_Goal of the exercise_
Reproduce the line that holds "Punnenovs vārtos pārbaudē" together with all the lines after it up to the end of the entries.

_Records to use_
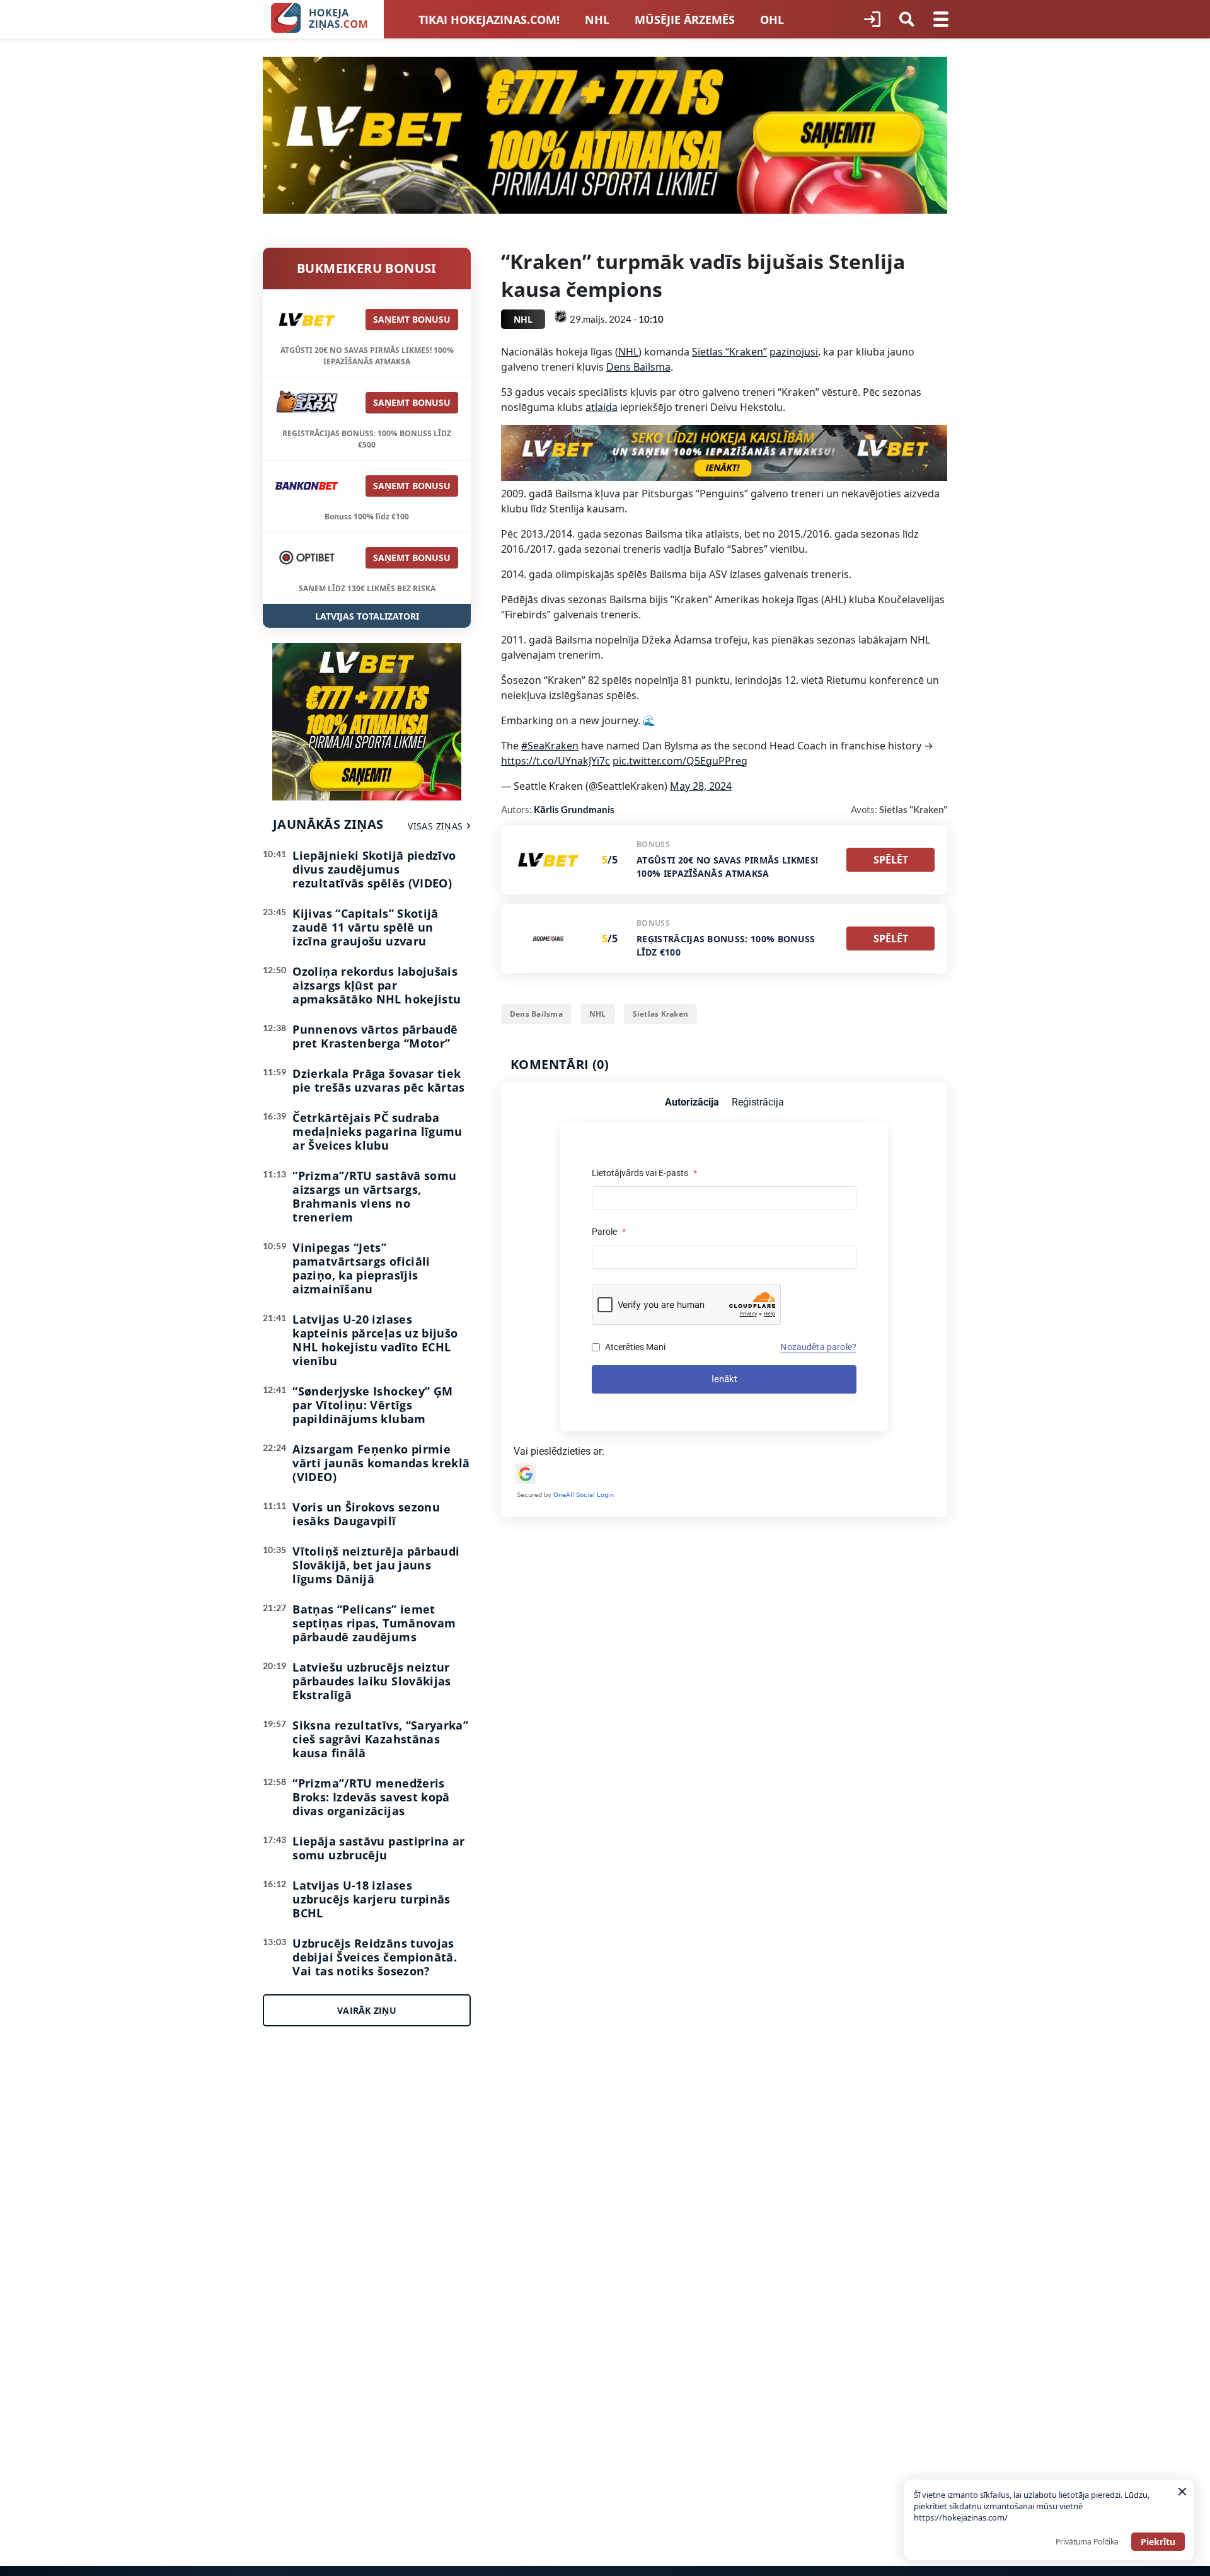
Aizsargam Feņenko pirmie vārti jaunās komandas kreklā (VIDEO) (381, 1463)
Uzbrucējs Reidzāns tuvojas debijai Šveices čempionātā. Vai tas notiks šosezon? (374, 1957)
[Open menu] (940, 19)
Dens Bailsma (638, 367)
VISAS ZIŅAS (435, 826)
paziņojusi (793, 352)
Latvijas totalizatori (367, 616)
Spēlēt (890, 860)
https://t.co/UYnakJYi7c (555, 761)
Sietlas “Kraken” (729, 352)
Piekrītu (1158, 2542)
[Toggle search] (906, 19)
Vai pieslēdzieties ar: (559, 1451)
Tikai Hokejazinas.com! (489, 19)
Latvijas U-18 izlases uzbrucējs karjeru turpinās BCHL (371, 1899)
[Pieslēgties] (872, 19)
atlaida (601, 407)
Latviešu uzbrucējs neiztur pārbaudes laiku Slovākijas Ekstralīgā (371, 1681)
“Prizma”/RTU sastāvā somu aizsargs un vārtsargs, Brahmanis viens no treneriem (374, 1196)
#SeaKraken (550, 746)
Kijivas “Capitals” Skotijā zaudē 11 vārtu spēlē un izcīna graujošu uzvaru (365, 927)
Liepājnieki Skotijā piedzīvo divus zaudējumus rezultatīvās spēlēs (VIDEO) (374, 869)
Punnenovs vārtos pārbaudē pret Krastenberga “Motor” (375, 1036)
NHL (597, 19)
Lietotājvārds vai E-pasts (644, 1173)
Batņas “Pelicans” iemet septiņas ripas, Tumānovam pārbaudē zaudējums (374, 1623)
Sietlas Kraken (660, 1013)
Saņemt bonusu (412, 319)
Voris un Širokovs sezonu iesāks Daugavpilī (366, 1514)
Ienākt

_Exercise answer_
Punnenovs vārtos pārbaudē pret Krastenberga “Motor” (375, 1036)
NHL (597, 19)
Lietotājvārds vai E-pasts (644, 1173)
Batņas “Pelicans” iemet septiņas ripas, Tumānovam pārbaudē zaudējums (374, 1623)
Sietlas Kraken (660, 1013)
Saņemt bonusu (412, 319)
Voris un Širokovs sezonu iesāks Daugavpilī (366, 1514)
Ienākt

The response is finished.